▸ What you are asked to do
Please duplicate the lines from the one with "Identify the location of pct-label-15: 10.0." up to and including the one with "(229, 192).", leaving the pictures out.

*** Opening Source material ***

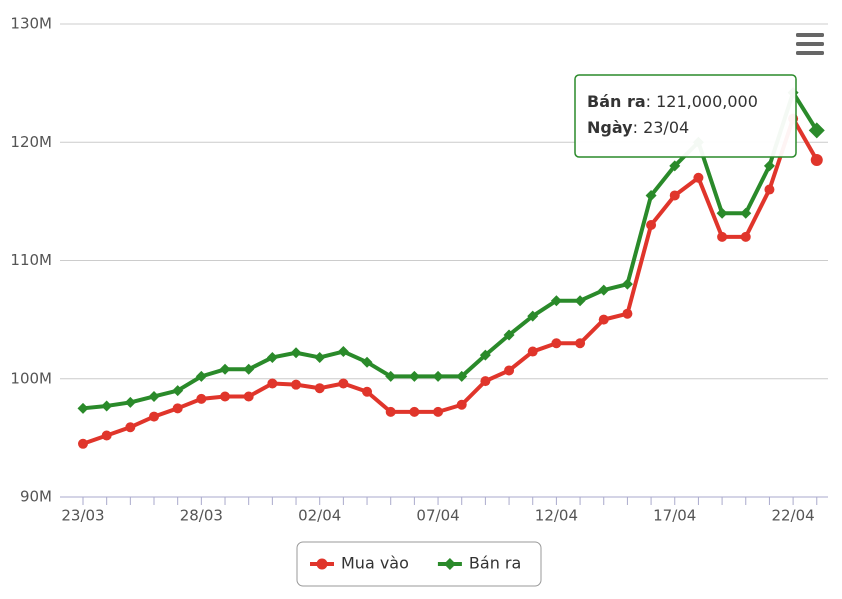 The height and width of the screenshot is (599, 842). What do you see at coordinates (31, 142) in the screenshot?
I see `y-tick-label: 120M` at bounding box center [31, 142].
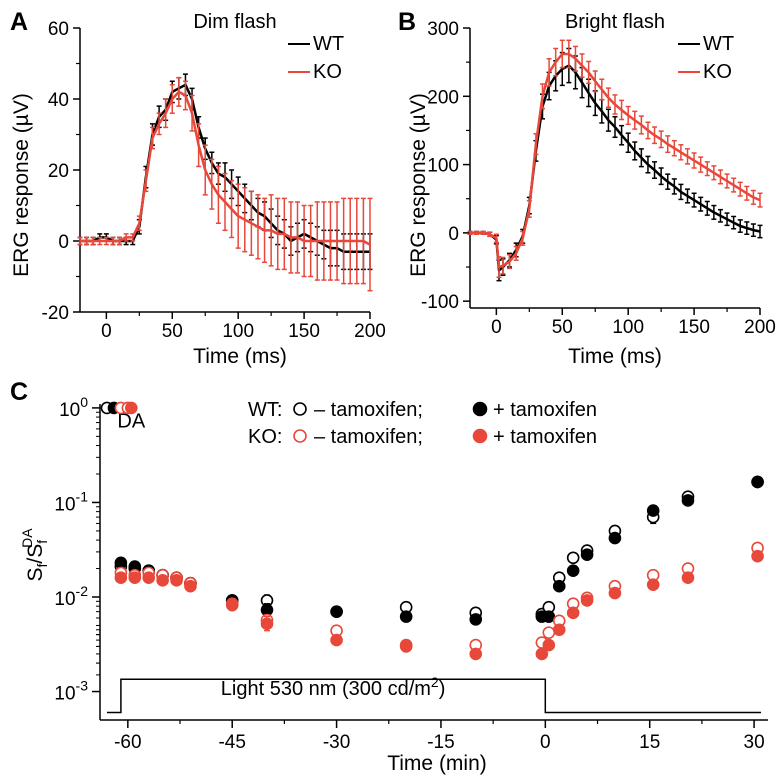 This screenshot has height=779, width=783. Describe the element at coordinates (694, 328) in the screenshot. I see `panel-b-x-tick-label: 150` at that location.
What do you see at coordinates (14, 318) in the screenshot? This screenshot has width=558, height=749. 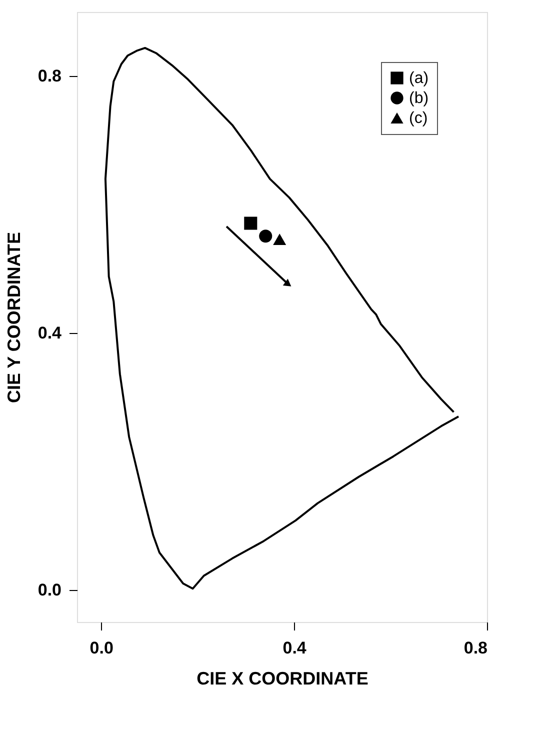 I see `y-axis-title: CIE Y COORDINATE` at bounding box center [14, 318].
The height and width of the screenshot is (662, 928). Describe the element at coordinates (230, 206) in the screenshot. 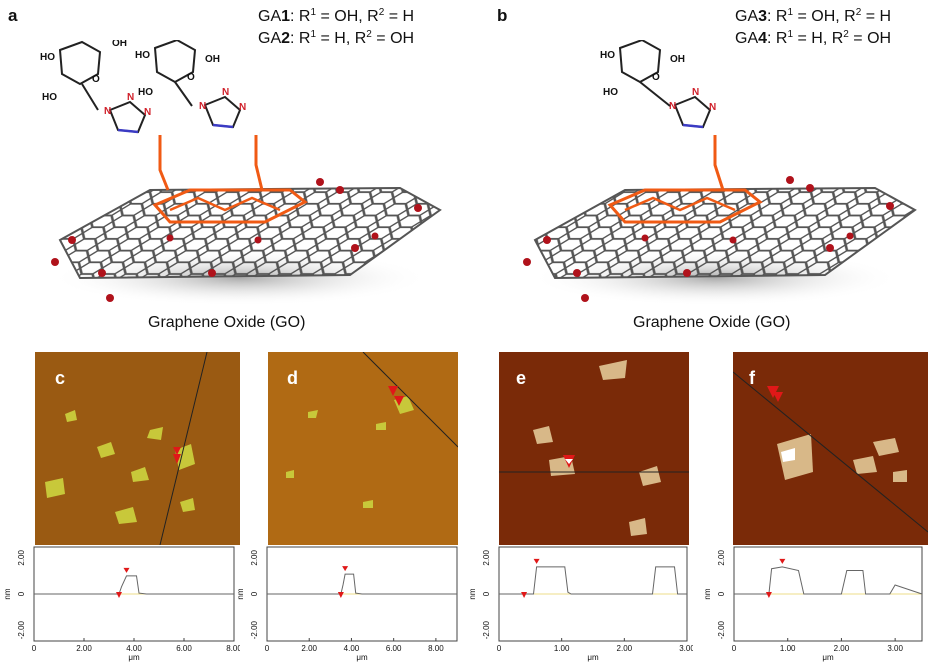

I see `pyrene-anchor` at that location.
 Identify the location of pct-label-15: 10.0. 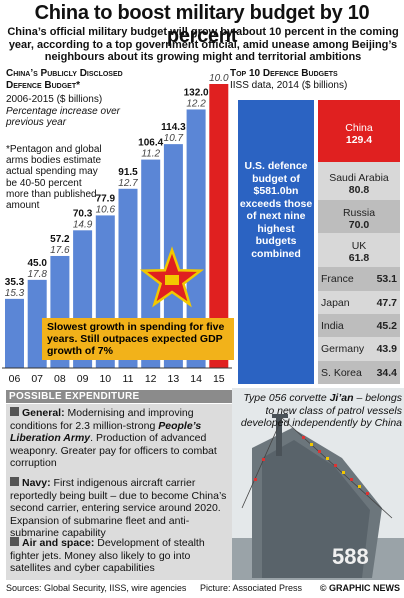
(219, 78).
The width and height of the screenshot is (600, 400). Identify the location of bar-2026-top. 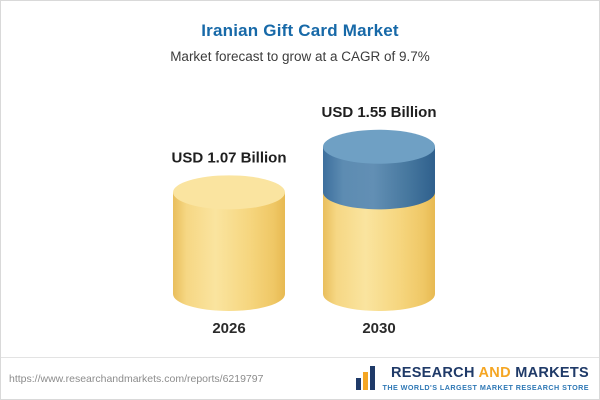
(229, 192).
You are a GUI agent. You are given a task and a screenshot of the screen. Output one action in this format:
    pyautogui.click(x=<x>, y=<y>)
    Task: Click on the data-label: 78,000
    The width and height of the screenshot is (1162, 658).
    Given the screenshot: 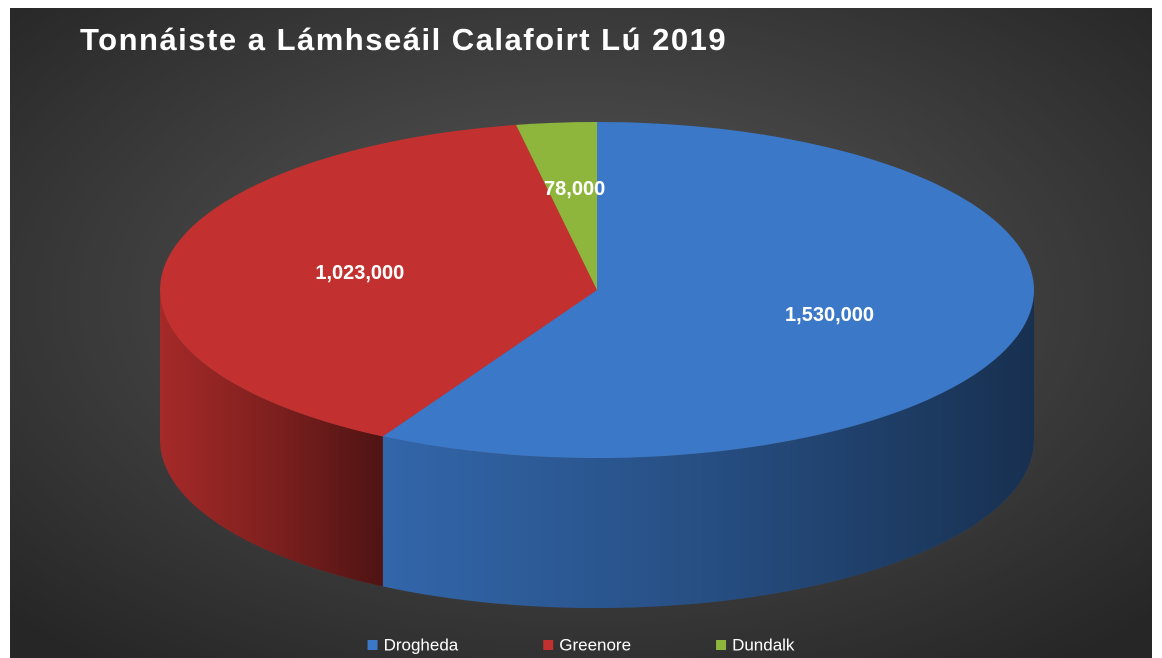 What is the action you would take?
    pyautogui.click(x=574, y=189)
    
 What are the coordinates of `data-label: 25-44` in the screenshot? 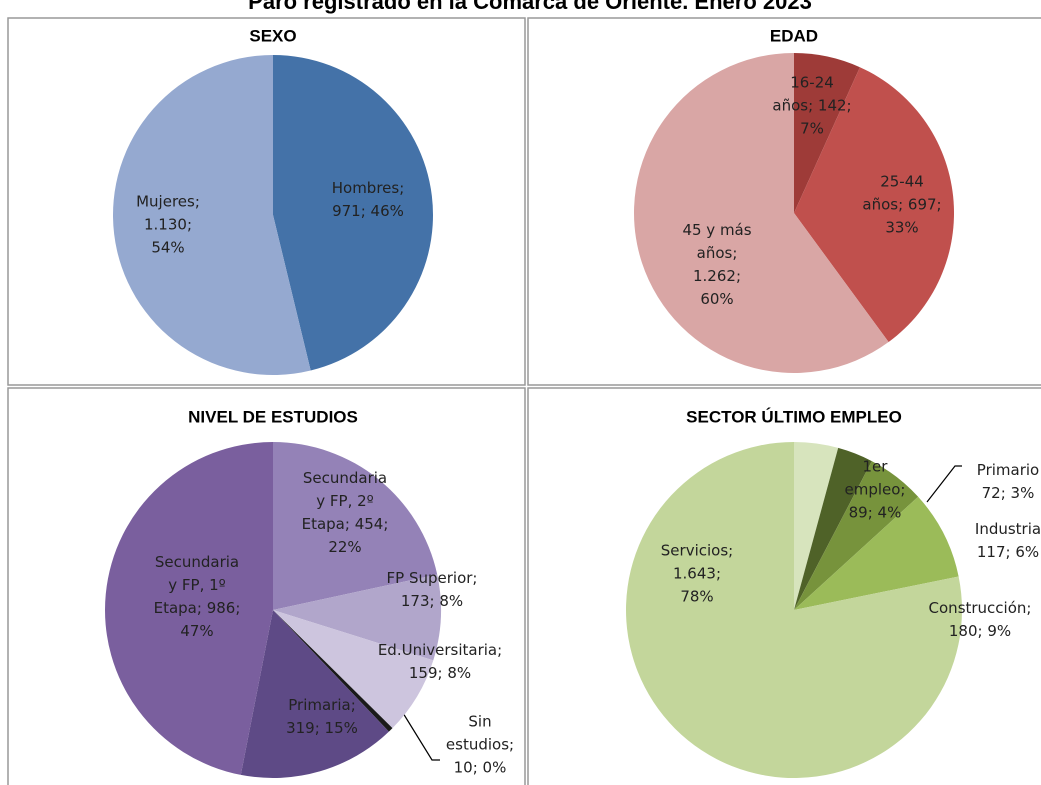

*** Closing Source material ***

▸ Expected answer
 Identify the location of pct-label-15: 10.0. 
(219, 78).
The width and height of the screenshot is (600, 400). Identify the location of bar-2026-top. 
(229, 192).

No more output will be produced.